*** Block opens ***

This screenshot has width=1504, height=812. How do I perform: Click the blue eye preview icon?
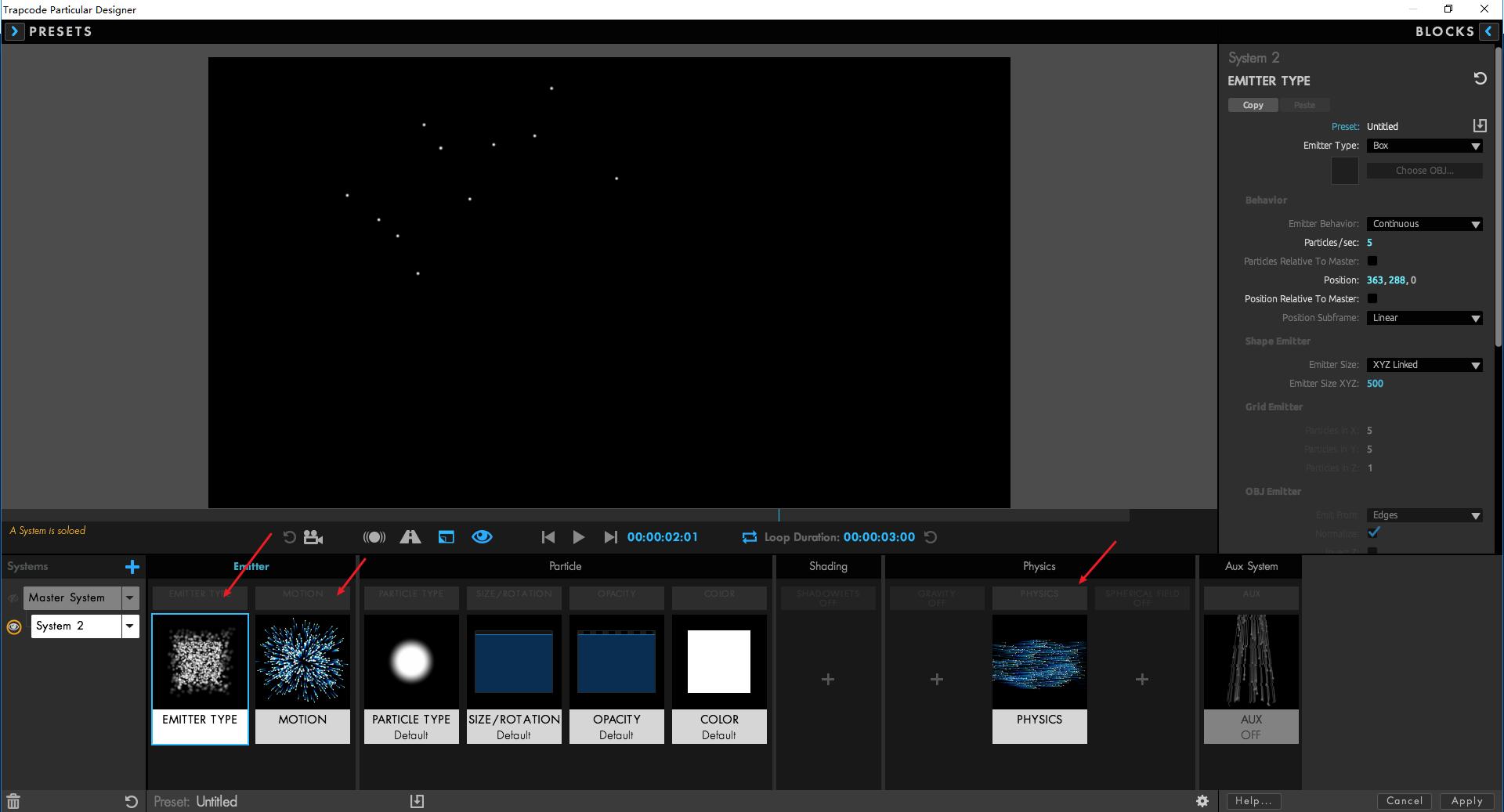pos(482,537)
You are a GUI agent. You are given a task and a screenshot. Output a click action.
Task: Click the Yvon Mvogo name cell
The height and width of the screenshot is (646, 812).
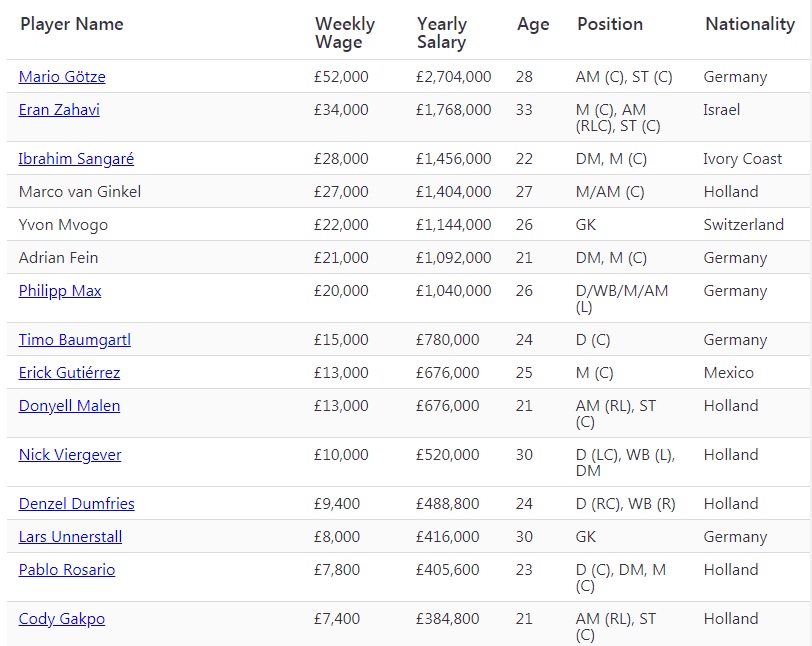(63, 225)
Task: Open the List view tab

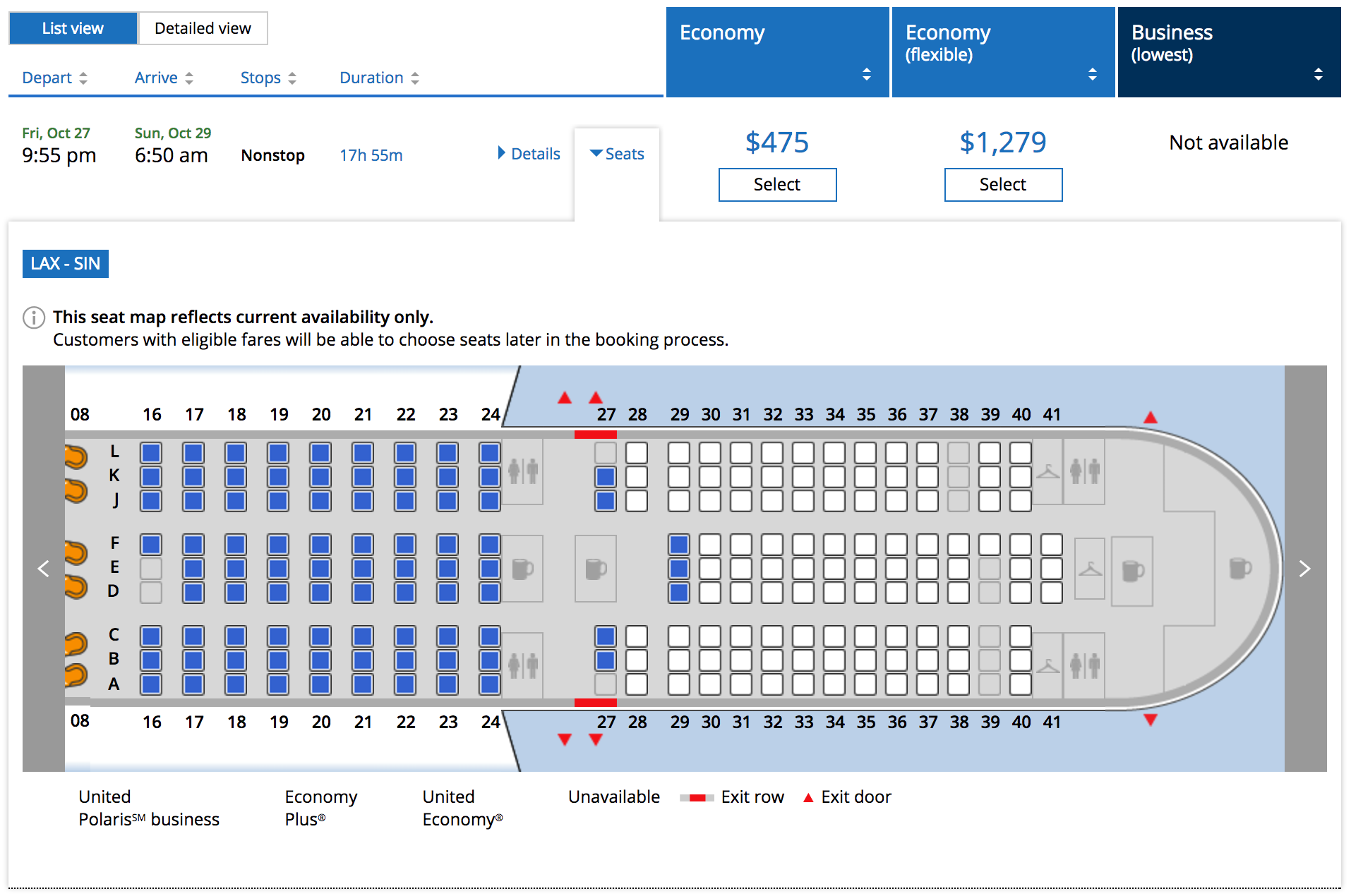Action: [73, 28]
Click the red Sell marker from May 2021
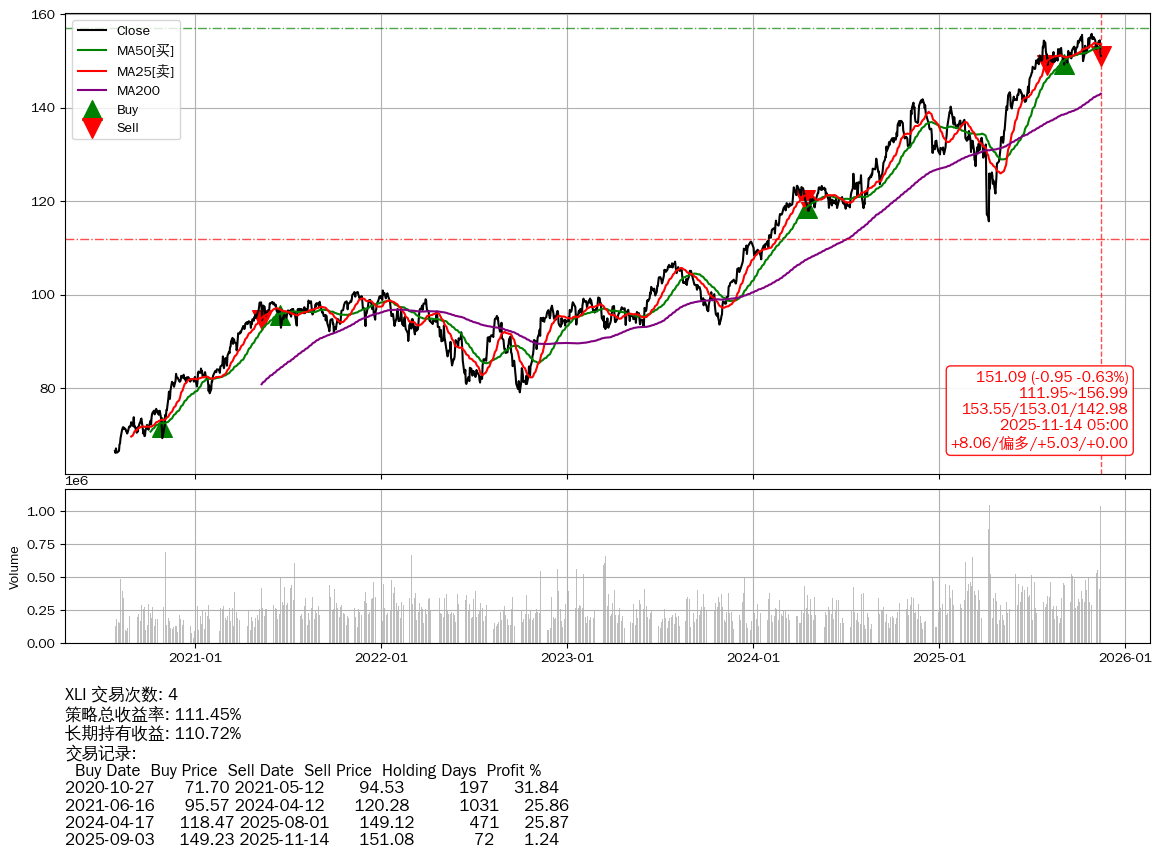 pos(262,318)
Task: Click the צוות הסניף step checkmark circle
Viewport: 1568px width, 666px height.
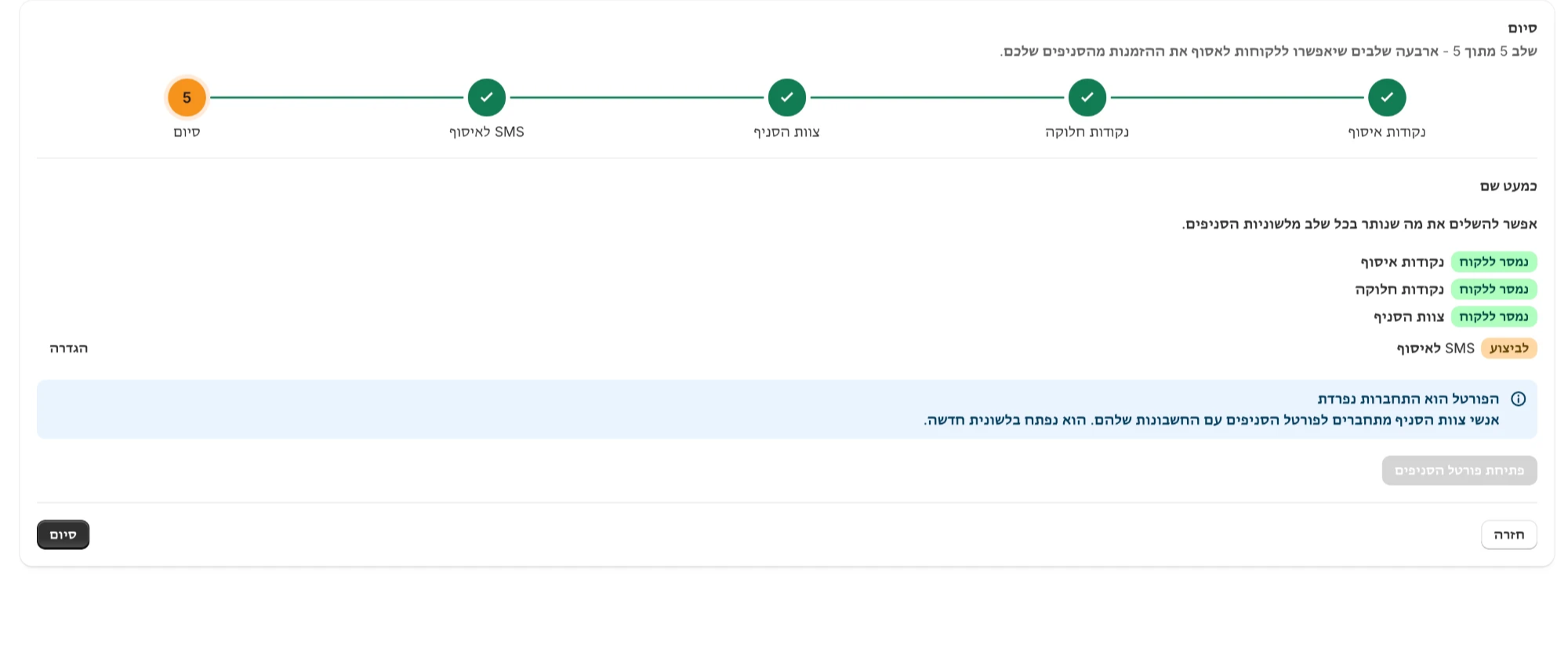Action: 787,98
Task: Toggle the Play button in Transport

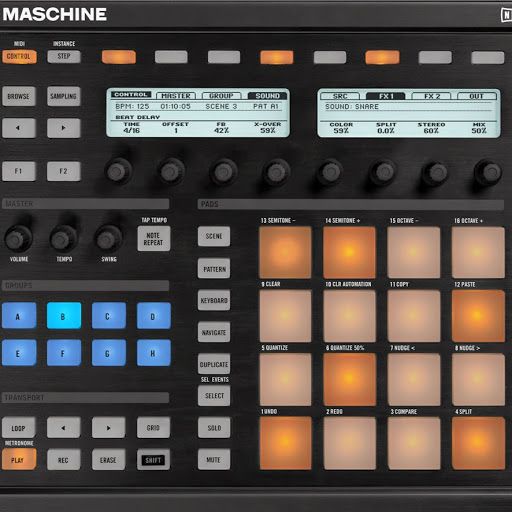Action: [19, 459]
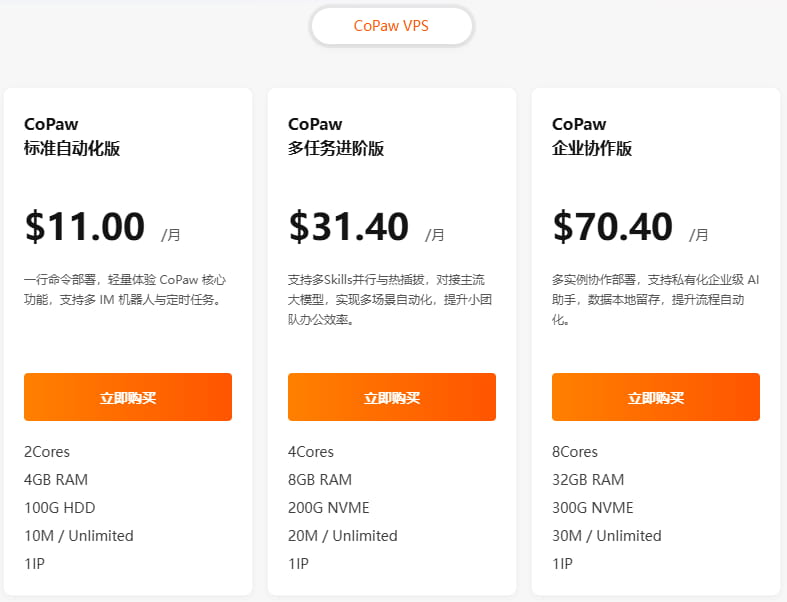The height and width of the screenshot is (602, 787).
Task: Click the 多任务进阶版 plan title
Action: coord(336,149)
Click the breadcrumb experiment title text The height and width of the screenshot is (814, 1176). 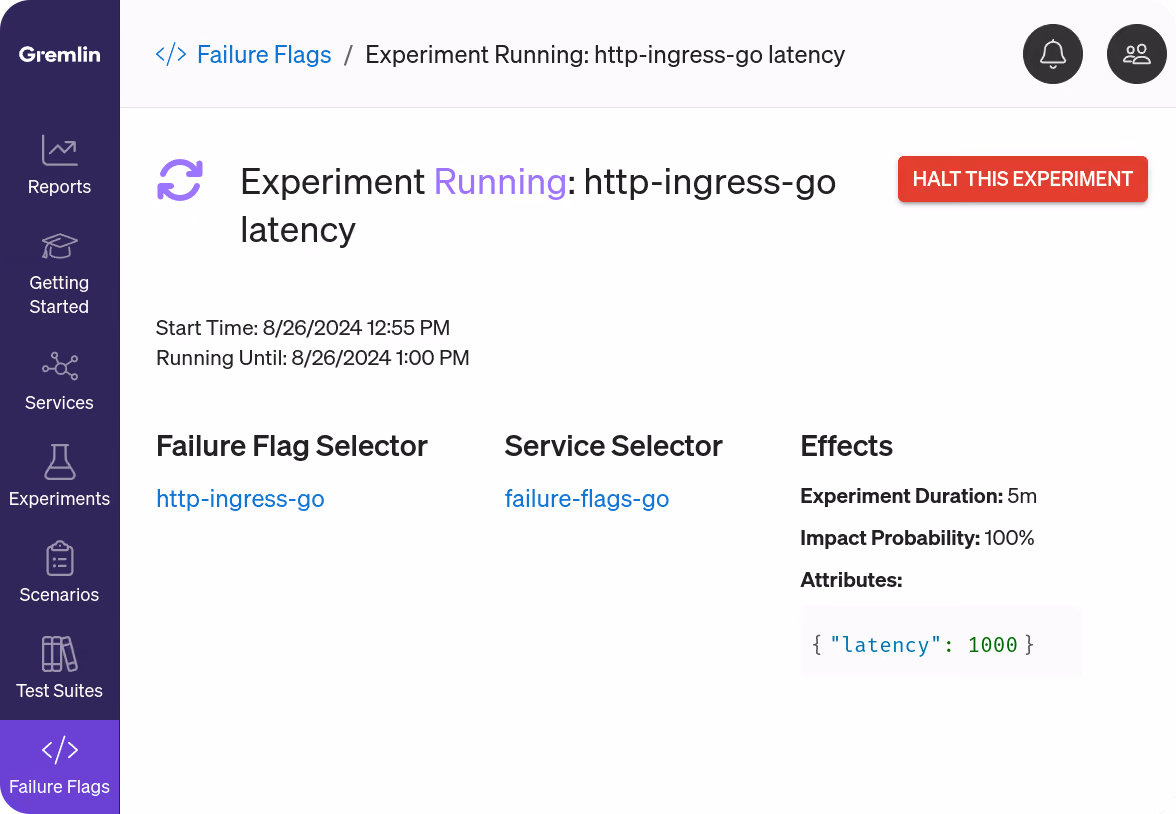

*** Block closes ***

Assignment:
Retype, without any picture, exactly the lines from the one with "Task: Toggle the Play button in Transport" through the end of the entries, inclusive.

Expected answer:
Task: Toggle the Play button in Transport

Action: [19, 459]
The height and width of the screenshot is (602, 787).
Task: Click the 多任务进阶版 plan title
Action: coord(336,149)
Click the breadcrumb experiment title text The height and width of the screenshot is (814, 1176). 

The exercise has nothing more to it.